A l’occasion de sa visite prévue de longue date, le Ministre général de l’Ordre des Frères Mineurs, Frère Massimo Fusarelli, a accordé une interview au site officielle de la Custodie. Il souligne l’importance de vivre le charisme de saint François dans des terres marquées par les "stigmates", les blessures de Jésus, tout en revenant sur l’importance du dialogue, de la présence et du langage de l’amour.
Lorsque cette visite a été organisée, la guerre actuellement en cours n’avait pas encore éclaté. Vous êtes arrivés au lendemain de l’attaque iranienne. Peut-on dire que c’est un signe de la Providence que vous soyez ici, à ce moment précis, près de vos frères ?

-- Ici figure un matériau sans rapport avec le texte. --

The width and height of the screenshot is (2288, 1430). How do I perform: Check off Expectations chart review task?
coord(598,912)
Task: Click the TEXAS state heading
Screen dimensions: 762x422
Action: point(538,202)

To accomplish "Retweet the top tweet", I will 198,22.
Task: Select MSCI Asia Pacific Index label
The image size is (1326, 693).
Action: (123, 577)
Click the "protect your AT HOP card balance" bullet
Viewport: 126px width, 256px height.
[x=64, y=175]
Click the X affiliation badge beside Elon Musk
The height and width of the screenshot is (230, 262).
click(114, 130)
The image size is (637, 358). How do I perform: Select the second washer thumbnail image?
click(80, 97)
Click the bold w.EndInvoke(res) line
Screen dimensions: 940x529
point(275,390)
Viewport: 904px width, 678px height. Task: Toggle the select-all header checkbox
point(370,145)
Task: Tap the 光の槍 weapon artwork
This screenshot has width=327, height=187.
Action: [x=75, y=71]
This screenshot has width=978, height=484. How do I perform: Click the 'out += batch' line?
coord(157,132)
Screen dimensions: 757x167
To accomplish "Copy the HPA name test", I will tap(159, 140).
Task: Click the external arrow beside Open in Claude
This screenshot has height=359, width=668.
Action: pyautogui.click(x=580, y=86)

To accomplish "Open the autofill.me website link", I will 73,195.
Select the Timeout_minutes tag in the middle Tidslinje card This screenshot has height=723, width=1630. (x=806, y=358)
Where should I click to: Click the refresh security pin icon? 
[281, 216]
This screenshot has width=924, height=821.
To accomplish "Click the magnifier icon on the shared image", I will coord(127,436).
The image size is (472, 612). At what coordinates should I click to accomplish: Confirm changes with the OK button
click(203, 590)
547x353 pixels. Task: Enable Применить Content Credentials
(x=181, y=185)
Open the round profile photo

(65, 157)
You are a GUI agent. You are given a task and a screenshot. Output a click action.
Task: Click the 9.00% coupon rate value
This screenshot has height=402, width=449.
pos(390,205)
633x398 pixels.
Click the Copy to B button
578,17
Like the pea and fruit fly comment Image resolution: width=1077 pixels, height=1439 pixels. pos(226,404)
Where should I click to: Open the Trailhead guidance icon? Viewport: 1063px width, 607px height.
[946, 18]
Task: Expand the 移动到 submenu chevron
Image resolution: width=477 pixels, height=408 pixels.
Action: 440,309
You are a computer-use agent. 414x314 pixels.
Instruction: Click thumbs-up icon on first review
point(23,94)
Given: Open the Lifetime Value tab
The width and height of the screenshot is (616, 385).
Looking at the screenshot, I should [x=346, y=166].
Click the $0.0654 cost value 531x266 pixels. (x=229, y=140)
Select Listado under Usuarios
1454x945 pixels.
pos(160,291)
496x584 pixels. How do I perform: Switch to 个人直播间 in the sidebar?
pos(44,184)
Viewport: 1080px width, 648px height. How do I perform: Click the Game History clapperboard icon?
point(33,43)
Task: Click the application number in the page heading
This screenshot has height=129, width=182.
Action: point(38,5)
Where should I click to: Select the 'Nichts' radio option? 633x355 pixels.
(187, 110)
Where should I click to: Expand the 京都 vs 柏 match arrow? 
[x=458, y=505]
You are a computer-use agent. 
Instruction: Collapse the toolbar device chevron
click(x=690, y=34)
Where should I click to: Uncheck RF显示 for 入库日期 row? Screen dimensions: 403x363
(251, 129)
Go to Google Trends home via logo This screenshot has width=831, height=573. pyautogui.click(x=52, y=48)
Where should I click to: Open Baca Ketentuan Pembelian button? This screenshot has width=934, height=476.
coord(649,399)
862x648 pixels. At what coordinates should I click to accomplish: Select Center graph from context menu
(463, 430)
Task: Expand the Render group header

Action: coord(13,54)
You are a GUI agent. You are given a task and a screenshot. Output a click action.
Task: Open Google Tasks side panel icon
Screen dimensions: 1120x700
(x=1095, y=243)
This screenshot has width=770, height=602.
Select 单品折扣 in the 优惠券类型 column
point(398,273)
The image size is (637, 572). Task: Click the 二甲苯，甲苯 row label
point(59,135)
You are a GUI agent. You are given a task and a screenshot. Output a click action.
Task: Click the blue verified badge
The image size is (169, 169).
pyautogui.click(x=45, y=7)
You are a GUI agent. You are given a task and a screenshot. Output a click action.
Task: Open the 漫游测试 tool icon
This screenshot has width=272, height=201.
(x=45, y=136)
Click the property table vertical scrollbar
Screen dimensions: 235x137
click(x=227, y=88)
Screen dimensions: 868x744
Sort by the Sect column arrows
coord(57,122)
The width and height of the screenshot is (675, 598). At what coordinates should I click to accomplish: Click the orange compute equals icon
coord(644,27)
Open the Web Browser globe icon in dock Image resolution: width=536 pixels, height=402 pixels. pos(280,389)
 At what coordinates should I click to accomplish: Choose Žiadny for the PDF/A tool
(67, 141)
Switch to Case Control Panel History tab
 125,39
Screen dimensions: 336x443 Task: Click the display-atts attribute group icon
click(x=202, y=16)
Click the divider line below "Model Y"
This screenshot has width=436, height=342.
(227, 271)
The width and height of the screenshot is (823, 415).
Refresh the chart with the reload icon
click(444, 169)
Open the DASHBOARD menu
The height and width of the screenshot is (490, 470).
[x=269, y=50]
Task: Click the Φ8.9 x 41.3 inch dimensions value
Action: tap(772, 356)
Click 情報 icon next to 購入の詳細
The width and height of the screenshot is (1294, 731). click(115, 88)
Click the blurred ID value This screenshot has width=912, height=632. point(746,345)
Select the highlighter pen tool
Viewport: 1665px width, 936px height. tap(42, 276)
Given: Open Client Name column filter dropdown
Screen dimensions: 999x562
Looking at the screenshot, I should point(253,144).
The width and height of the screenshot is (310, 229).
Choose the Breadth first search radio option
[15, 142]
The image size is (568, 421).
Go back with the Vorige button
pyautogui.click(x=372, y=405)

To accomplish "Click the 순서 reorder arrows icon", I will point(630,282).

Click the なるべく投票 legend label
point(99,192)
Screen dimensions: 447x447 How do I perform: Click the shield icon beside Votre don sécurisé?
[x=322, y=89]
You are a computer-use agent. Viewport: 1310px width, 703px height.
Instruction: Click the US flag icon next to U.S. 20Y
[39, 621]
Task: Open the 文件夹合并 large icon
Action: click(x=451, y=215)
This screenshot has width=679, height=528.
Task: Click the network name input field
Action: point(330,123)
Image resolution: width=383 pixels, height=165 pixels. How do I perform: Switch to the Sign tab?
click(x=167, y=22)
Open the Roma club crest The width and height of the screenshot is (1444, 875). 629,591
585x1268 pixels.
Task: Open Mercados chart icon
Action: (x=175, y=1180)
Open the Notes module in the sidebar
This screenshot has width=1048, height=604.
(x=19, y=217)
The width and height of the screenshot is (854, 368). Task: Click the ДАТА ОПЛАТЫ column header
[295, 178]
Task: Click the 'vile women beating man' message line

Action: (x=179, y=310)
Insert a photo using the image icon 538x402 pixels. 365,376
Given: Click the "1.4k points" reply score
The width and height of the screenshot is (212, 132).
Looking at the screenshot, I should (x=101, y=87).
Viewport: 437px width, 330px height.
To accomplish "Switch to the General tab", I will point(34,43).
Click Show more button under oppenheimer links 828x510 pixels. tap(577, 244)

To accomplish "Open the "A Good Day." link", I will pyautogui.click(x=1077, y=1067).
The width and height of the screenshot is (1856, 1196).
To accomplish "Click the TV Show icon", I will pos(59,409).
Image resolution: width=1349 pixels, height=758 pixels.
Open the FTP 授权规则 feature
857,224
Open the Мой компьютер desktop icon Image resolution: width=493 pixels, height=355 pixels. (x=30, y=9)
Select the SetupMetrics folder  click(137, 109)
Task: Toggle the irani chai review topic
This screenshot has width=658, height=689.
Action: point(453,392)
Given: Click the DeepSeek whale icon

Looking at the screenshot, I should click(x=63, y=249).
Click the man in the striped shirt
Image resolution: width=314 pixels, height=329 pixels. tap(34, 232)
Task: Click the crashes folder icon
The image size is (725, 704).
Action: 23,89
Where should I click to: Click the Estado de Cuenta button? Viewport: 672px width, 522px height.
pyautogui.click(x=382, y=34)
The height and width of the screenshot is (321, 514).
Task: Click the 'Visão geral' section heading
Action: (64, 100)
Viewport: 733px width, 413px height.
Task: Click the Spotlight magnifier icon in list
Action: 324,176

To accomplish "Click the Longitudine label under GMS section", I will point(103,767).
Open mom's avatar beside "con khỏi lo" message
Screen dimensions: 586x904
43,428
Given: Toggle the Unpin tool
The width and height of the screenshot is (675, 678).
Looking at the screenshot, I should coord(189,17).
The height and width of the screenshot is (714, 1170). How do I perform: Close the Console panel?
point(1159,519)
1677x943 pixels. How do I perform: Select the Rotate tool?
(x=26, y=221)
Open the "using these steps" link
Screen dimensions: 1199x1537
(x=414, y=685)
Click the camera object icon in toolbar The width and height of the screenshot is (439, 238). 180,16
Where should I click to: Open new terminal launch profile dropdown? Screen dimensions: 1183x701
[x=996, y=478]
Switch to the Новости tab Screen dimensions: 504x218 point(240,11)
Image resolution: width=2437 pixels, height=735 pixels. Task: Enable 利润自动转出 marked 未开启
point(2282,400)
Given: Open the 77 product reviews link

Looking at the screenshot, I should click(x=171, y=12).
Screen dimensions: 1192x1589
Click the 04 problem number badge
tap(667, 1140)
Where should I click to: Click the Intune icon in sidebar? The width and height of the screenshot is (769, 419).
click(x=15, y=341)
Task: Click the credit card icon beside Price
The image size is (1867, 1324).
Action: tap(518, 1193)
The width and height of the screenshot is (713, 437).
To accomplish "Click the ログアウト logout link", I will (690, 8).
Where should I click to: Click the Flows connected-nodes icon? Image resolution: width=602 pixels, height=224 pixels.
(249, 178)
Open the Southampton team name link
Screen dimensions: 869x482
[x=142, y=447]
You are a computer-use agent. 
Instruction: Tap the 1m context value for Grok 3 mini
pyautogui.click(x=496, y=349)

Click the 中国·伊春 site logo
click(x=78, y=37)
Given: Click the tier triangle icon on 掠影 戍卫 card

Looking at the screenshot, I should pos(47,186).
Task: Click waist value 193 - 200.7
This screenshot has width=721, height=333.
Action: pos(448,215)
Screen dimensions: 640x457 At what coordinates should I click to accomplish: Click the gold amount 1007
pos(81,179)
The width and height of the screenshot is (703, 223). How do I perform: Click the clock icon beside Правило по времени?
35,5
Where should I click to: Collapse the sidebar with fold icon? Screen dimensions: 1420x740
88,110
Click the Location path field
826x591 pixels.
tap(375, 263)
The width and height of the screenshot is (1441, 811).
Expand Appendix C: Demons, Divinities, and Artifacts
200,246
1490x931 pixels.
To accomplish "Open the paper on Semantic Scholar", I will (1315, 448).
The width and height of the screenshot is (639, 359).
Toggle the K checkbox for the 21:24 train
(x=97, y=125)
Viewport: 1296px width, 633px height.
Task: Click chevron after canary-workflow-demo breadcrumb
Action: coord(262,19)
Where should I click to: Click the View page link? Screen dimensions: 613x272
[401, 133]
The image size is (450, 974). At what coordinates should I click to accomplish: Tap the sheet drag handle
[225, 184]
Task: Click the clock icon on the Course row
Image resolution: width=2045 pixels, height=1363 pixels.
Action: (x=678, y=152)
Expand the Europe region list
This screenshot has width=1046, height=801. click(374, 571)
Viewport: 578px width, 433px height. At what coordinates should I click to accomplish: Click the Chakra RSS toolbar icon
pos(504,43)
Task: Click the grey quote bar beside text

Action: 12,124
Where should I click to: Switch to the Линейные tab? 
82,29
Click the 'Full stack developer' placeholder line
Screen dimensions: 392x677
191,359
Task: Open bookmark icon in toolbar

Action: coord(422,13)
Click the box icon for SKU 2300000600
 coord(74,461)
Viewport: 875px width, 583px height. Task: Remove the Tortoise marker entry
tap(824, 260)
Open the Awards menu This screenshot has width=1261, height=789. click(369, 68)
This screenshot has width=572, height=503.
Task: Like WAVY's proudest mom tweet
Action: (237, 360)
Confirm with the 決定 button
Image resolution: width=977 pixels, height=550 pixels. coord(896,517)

Cette visite prévoyait au départ la présence de tous les frères du Définitoire général, mais les circonstances ont voulu que je vienne accompagné uniquement du Vicaire général. Beaucoup m’ont déconseillé de venir à cause de la dangerosité de la situation. Mais considérant que les frères, les chrétiens, vivent ici en danger tous les jours, j’ai pensé que je pouvais bien rester quelques jours. Je suis venu précisément dans cet esprit de proximité et d’écoute. Je crois, entre autres, que dans mon service de Ministre général, il est important de venir en Terre Sainte, non pas une fois tous les six ans, mais plus fréquemment, pour accompagner cette présence. Je ne peux rien résoudre, mais je peux être là, et c’est très important.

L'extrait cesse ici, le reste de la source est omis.